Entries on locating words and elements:
________________

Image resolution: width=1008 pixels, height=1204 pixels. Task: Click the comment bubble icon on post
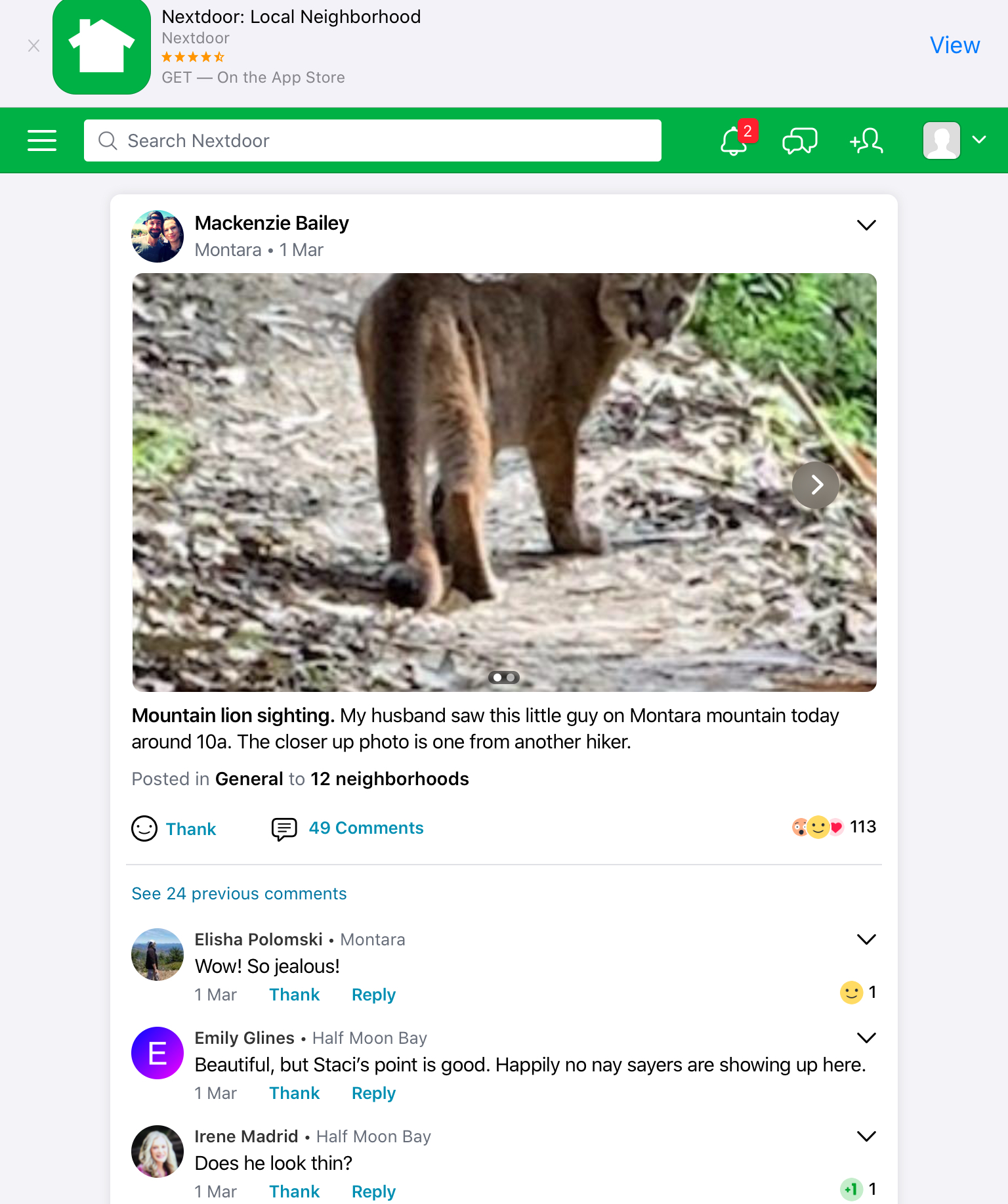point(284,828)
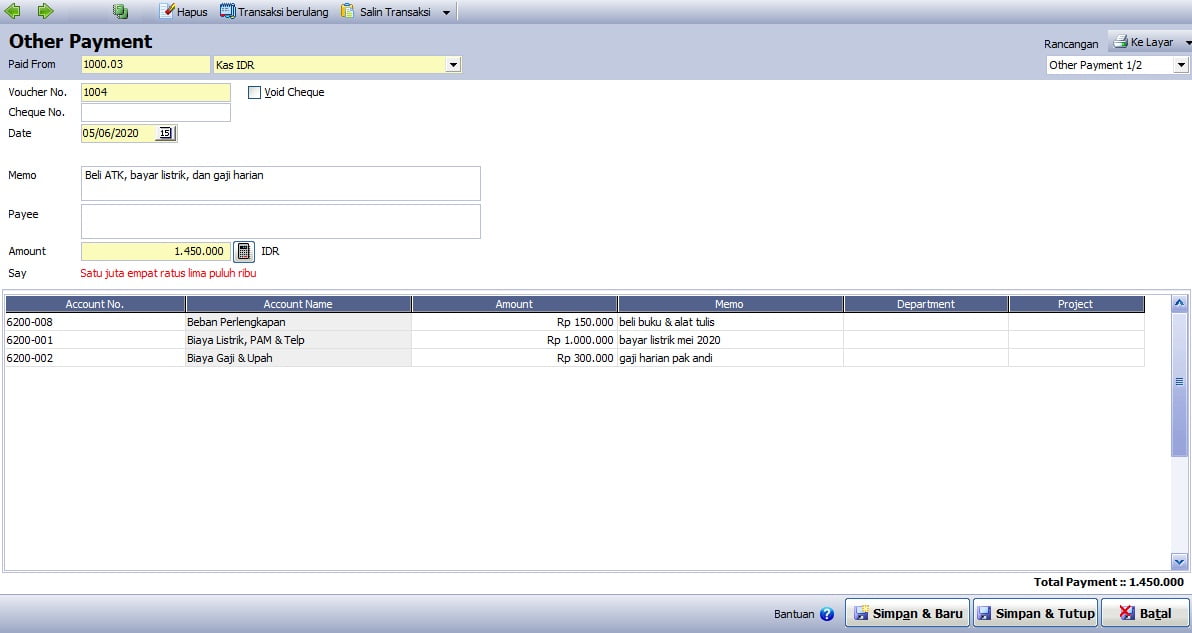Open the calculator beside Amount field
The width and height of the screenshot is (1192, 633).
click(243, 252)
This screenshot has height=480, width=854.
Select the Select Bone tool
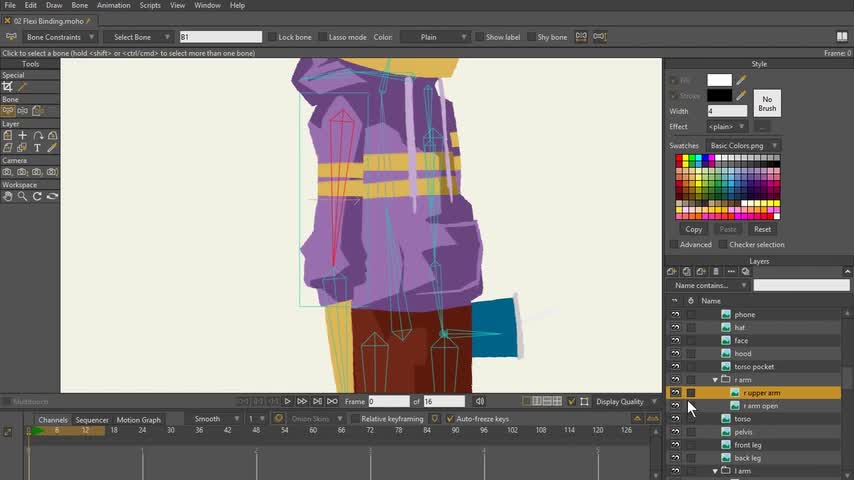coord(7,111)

________________

§ WRITTEN INSTRUCTION: Copy out the material above line for line, leaving out the pictures.

§ RESULT FOR THIS TASK:
Image resolution: width=1008 pixels, height=1204 pixels. Task: Click the comment bubble icon on post
point(284,828)
Open the calculator beside Amount field
The width and height of the screenshot is (1192, 633).
click(243, 252)
This screenshot has height=480, width=854.
Select the Select Bone tool
coord(7,111)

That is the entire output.